(WHAT TO WORK ON)
Please decide whether each statement below agrees with the passage on particle methods for ship seakeeping, answering yes or no and quoting the words of the passage that decide it. 1. Kawamura et al. used SPH simulations to predict the motions of a fishing vessel. 2. Zhang and Wan simulated a 3D floating body in high-amplitude irregular waves. 3. Servan-Camas et al. coupled an SPH solver with a FEM diffraction-radiation solver.

(ARTICLE)
The emerging particle method has also been used for various hydrodynamic researches of ship seakeeping behavior in waves. It was a particle-based Lagrangian method more efficient for handling large free-surface deformations than grid-based Eulerian method [24]. Amicarelli et al. [25] presented a 3D Smoothed Particle Hydrodynamics (SPH) numerical scheme to reproduce the transport of rigid bodies in free surface flows. This model has been validated on a sequence of 2D and 3D test cases, compared with measurements, RANS results, analytical and theoretical solutions. Kawamura et al. [26] conducted SPH simulations to predict the ship motions of a fishing vessel in severe water-shipping condition. The accuracy of this SPH method has been investigated by comparisons with captive and free motion tests, showing good potential for future development of quantitative safety assessment of fishing vessels. Servan-Camas et al. [27] carried out the numerical simulations in the time domain of ship seakeeping performance using a SPH solver coupled with a FEM diffraction-radiation solver. The numerical results agreed well with the experimental data. Zhang and Wan [28] applied an inhouse particle solver based on improved Moving Particle Semi-Implicit (MPS) method to simulate the roll motion of a 2D floating body in low-amplitude regular waves. The solver showed good capacity in predicting the seakeeping performance of floating body in regular waves. Sun et al. [29] used the modified MPS and modal superposition methods for the time-domain hydroelasticity computation. This method has been validated by the rigid cylinder water problem and the flexible cylindrical shell water entry simulation. Rijas et al. [30] used Improved Meshless Local Petrov-Galerkin method with Rankine Source function (IMLPG_R) with variable spacing resolutions to simulate the motion of a 2D rectangular freely floating body under waves. The results showed that this method is efficient for simulating steep wave interaction with floating body problems.

Element and text position data

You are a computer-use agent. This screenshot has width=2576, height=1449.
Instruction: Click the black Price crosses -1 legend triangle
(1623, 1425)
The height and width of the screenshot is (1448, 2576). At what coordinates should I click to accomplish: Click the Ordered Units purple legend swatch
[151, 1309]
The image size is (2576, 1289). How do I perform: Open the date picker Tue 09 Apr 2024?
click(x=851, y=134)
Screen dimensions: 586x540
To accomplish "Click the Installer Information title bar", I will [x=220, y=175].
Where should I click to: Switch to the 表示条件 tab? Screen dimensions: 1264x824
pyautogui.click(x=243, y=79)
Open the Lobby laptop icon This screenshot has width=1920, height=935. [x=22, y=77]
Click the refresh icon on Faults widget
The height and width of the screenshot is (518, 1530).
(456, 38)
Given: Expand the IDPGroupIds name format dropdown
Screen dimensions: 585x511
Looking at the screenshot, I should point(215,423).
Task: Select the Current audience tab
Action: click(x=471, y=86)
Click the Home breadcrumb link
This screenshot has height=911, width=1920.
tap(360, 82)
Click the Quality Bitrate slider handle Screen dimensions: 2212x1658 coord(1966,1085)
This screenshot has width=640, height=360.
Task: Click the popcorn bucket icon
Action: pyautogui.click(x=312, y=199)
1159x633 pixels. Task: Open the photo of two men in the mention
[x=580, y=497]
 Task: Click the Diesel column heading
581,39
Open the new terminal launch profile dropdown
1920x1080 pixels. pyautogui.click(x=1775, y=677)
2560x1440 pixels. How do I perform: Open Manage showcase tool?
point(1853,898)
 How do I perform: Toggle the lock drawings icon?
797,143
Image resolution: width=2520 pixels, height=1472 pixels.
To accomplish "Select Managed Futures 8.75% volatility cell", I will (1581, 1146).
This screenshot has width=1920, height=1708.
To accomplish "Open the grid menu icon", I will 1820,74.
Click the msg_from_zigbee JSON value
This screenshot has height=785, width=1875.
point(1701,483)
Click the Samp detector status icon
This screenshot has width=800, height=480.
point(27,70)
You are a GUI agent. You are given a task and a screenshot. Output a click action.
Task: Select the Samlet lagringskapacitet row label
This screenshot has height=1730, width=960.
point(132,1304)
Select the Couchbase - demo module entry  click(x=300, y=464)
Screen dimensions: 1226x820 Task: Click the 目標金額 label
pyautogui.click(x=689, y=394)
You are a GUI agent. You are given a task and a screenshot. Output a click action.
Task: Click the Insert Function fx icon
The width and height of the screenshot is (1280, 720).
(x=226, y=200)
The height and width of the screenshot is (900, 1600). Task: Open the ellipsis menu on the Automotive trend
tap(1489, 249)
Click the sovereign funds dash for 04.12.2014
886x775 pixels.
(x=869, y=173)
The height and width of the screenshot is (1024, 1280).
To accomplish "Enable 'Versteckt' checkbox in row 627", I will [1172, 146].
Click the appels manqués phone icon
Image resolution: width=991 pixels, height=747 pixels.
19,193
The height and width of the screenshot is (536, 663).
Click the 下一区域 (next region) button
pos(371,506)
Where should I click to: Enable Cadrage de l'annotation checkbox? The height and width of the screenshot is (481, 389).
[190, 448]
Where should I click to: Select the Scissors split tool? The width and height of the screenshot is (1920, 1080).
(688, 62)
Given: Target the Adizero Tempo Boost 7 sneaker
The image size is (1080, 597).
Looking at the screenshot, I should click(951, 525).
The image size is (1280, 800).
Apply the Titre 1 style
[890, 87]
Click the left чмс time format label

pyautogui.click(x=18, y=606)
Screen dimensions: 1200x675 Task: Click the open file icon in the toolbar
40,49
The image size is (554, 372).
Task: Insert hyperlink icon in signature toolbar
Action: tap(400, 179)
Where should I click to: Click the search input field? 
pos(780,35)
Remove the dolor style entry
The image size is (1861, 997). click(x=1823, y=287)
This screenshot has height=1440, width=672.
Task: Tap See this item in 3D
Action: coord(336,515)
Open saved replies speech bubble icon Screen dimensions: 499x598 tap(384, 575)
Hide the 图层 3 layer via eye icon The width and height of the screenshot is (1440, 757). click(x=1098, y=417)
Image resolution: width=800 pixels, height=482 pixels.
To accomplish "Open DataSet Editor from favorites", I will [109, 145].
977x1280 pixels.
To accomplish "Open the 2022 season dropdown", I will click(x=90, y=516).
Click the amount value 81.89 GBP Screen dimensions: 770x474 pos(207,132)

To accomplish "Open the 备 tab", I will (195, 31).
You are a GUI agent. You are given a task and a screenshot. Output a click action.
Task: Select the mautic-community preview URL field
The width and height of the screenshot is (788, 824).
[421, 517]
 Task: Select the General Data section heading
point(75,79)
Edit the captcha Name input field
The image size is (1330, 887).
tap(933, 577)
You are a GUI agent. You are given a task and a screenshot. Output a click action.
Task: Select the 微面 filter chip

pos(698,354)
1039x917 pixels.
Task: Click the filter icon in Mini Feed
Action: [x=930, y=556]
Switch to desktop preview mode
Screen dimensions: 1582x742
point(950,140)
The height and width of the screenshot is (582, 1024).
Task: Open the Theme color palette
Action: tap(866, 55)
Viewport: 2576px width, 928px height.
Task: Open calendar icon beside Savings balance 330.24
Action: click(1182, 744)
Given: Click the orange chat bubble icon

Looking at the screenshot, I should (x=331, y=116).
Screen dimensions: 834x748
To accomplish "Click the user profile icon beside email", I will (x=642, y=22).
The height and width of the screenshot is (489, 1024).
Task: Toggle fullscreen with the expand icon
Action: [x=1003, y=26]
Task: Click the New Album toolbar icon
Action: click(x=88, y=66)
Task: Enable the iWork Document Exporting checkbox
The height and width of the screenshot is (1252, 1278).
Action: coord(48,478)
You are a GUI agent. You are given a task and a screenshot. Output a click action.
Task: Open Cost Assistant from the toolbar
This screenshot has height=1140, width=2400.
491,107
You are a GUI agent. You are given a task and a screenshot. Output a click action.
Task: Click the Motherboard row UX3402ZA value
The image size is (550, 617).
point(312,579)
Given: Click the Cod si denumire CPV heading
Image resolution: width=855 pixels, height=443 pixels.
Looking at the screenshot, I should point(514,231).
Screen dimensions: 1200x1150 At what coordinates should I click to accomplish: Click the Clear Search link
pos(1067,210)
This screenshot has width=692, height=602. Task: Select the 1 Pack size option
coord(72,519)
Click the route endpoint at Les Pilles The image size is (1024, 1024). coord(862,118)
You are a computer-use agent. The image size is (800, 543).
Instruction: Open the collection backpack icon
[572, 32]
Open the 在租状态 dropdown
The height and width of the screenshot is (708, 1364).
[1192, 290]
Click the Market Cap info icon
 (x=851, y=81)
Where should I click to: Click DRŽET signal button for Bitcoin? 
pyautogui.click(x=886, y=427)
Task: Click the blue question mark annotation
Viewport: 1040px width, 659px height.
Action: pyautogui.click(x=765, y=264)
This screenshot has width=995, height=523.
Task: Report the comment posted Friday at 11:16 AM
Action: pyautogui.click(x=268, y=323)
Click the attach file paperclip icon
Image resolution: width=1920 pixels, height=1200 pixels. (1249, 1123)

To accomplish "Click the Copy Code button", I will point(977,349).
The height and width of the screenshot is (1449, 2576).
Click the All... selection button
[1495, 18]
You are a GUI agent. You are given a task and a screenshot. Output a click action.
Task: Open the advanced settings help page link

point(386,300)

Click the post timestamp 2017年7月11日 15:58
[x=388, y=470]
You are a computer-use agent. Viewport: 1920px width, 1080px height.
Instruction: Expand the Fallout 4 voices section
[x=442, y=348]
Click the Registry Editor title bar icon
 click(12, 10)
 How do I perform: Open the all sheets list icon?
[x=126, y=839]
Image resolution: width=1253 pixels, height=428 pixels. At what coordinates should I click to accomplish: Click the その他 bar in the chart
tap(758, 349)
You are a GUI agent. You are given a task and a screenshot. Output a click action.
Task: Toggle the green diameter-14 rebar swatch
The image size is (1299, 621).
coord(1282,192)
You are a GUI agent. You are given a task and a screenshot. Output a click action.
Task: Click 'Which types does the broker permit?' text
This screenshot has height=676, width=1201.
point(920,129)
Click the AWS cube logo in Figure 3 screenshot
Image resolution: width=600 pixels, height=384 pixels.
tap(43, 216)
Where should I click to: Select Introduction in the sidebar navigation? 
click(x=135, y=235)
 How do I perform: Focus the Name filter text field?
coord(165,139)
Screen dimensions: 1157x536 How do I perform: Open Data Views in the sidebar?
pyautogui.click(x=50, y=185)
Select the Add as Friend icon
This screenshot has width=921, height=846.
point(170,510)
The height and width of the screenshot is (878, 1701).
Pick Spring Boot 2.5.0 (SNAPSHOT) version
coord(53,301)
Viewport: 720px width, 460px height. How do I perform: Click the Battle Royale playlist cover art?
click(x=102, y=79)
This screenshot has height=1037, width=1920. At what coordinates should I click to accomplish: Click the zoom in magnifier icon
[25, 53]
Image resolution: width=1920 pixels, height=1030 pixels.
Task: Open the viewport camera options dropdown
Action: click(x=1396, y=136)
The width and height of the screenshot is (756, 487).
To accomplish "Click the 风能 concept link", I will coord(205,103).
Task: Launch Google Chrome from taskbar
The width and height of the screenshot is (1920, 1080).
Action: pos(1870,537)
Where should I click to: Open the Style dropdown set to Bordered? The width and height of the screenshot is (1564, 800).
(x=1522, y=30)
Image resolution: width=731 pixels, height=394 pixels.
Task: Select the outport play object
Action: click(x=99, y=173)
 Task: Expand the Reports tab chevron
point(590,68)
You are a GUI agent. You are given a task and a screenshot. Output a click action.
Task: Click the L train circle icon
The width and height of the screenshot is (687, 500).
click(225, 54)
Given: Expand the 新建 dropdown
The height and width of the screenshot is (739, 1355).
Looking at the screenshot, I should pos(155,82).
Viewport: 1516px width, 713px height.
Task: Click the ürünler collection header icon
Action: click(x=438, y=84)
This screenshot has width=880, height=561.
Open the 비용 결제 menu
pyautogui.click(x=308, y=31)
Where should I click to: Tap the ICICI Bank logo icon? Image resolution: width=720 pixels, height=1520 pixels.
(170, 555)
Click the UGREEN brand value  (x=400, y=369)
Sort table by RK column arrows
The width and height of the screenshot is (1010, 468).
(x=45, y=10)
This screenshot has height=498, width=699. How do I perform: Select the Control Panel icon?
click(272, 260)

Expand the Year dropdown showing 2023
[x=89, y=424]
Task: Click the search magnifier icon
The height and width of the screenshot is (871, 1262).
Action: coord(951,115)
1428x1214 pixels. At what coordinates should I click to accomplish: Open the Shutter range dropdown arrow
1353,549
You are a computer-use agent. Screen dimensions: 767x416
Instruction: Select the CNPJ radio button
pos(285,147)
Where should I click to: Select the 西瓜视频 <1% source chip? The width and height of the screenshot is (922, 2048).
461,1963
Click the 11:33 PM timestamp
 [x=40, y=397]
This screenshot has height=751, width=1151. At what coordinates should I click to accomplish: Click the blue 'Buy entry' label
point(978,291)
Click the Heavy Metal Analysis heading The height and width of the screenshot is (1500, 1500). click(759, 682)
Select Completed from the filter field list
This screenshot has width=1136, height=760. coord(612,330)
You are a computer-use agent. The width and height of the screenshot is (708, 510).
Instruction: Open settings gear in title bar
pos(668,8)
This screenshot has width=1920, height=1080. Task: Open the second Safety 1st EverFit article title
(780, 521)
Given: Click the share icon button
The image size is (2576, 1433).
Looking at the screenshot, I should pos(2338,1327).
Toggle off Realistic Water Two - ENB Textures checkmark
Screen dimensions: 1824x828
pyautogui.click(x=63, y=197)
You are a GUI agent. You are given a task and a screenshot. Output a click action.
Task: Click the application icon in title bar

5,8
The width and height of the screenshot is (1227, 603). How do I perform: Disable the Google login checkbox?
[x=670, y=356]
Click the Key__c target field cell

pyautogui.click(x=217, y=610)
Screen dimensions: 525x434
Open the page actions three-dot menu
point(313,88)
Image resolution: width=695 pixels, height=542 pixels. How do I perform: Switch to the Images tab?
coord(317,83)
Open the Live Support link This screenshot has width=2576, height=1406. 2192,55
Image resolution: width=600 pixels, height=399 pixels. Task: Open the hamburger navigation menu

(ANSWER TO THE TASK)
1. Yes: "conducted SPH simulations to predict the ship motions of a fishing vessel in severe water-shipping condition"
2. No: "to simulate the roll motion of a 2D floating body in low-amplitude regular waves"
3. Yes: "using a SPH solver coupled with a FEM diffraction-radiation solver"